This article will provide a general overview of distributed systems, highlighting their advantages and the challenges involved in designing and maintaining such a system. Furthermore, we will explain why blockchain technology presents itself as a viable alternative to traditional distributed systems, underlining how it can overcome a series of challenges faced by these types of systems.
Distributed systems have become an integral component of our increasingly digitized society that supports the myriad of services, industries, and business interactions that we take for granted. When users interact with a service, for example, a browser search, we tend to believe that we interact with a single entity that retrieves the data we requested, ignoring complex inner workings like how data is stored, the servers involved, or how information gets to the browser. This is directly related to a concept present in IT, called abstraction, through which systems abstract the complexity of an apparently simple operation from the end-user. The same concept applies to every distributed system and software application we interact on a daily basis.
The advent of the modern computer era in 1945 is a turning point in human evolution that marks the beginning of our ever-increasing reliance on technological solutions to increase the quality and quantity of business interactions, research, and development as well as ushering in new levels of availability of information to the public.

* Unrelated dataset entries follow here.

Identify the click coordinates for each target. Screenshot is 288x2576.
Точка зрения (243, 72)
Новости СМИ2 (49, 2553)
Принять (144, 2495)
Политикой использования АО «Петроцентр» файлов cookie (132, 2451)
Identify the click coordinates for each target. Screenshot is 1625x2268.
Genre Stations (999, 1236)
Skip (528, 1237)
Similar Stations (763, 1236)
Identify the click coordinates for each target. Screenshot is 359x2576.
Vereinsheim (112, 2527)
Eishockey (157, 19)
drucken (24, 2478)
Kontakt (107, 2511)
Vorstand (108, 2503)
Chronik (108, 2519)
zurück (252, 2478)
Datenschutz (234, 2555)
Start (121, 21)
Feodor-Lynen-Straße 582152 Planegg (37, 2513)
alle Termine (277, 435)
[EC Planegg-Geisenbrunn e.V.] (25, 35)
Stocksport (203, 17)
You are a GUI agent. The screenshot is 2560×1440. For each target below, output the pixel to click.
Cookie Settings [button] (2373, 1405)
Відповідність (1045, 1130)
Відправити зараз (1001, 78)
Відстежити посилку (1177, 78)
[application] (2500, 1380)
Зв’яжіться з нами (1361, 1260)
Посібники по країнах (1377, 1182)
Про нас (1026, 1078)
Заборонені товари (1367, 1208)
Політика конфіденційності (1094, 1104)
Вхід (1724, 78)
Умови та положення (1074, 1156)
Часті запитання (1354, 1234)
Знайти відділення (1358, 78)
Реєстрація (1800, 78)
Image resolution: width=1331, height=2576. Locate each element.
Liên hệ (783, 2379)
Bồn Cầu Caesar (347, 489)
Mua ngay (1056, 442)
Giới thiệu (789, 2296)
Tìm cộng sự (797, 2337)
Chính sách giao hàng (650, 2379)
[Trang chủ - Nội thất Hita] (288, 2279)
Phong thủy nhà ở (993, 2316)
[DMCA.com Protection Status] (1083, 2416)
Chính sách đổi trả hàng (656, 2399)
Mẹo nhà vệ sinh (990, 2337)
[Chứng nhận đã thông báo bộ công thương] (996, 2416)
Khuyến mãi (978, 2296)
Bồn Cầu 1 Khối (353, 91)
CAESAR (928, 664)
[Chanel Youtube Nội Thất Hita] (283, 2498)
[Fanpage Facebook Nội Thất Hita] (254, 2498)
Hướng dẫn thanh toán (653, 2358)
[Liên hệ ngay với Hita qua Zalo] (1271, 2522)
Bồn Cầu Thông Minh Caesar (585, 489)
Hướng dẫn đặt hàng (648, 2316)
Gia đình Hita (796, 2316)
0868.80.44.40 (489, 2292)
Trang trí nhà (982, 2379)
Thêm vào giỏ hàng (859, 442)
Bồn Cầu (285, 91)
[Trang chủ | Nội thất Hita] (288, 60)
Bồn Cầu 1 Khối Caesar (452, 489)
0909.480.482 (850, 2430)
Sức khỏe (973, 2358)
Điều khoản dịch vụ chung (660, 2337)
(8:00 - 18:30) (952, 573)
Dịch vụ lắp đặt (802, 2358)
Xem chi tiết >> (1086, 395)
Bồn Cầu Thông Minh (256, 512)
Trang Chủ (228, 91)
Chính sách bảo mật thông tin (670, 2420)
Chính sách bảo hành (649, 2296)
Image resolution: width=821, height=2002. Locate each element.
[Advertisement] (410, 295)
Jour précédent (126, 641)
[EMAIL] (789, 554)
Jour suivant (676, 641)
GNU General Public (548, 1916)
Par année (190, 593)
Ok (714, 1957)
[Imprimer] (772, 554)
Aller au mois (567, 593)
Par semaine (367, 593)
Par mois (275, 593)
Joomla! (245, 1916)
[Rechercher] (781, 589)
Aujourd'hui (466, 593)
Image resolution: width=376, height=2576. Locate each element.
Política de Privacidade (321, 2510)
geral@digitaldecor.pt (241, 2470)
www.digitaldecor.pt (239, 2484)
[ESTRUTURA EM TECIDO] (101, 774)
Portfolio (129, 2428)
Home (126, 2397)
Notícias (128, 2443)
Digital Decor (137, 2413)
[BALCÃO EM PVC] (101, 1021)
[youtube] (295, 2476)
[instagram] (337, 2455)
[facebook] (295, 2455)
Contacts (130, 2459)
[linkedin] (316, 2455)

Over more than half a century later, in 2020 we find ourselves embarked on a fast-paced race towards the digital transformation of society on a fundamental level, where innovative software solutions and software architecture is a key component that dictates the strategic competitive differentiator between companies and industries. More so than ever, enterprises are investing millions of dollars in technology and software solutions to better serve the interests and needs of their customer base, as well as to distance themselves from the competition. We have reached a point in the evolution of the technological landscape where service providers are required to design, provide, and maintain services that are always available, regardless of time and geographical position. This new standard of permanent availability as well as the need for optimal functionality that manages to overcome the inevitable fluctuations and failures of the complex computation required to maintain such an architecture are handled by distributed systems.
The rise of distributed systems
In the early days of computing systems and information technology, computers were so big and cumbersome to use and maintain that they required rooms and even entire floors of a building for storage, as well as significant quantities of power to run. This made them rigid and limited from a performance and functional perspective as well as available only for a select few institutions that could afford the costs involved. Furthermore, the technology available at that time made it impossible for computers to connect with each other, so they operated independently.
In the mid-1980s two technology advancements shattered the barrier in connectivity between computers, enabling the creation of distributed systems.
The first breakthrough was the development of increasingly powerful microprocessors. Gradually, machines evolved from 8-bit to 16-bit, 32-bit, and 64-bit central processing units (CPUs). The emergence of multi-core CPUs facilitated the concept of parallelism in which multiple processes can be run at the same time, enabling the creation of more powerful and complex operations.
The second breakthrough was the emergence of high-speed computer networks. Local-area networks (LANs) allowed thousands of machines situated in close physical proximity to connect and communicate with each other. On the other hand, the creation of wide-area networks (WANs) enabled hundreds of millions of machines from all over the globe to communicate with each other. By removing geographical barriers, enterprises and corporations were now able to create the so-called “supercomputers”.
In addition, the rapid rate of miniaturization of computer systems, paired together with the increase in performance and the ability to communicate, meant that companies could create distributed systems that far surpass the capabilities of previous computers, at a fraction of the cost.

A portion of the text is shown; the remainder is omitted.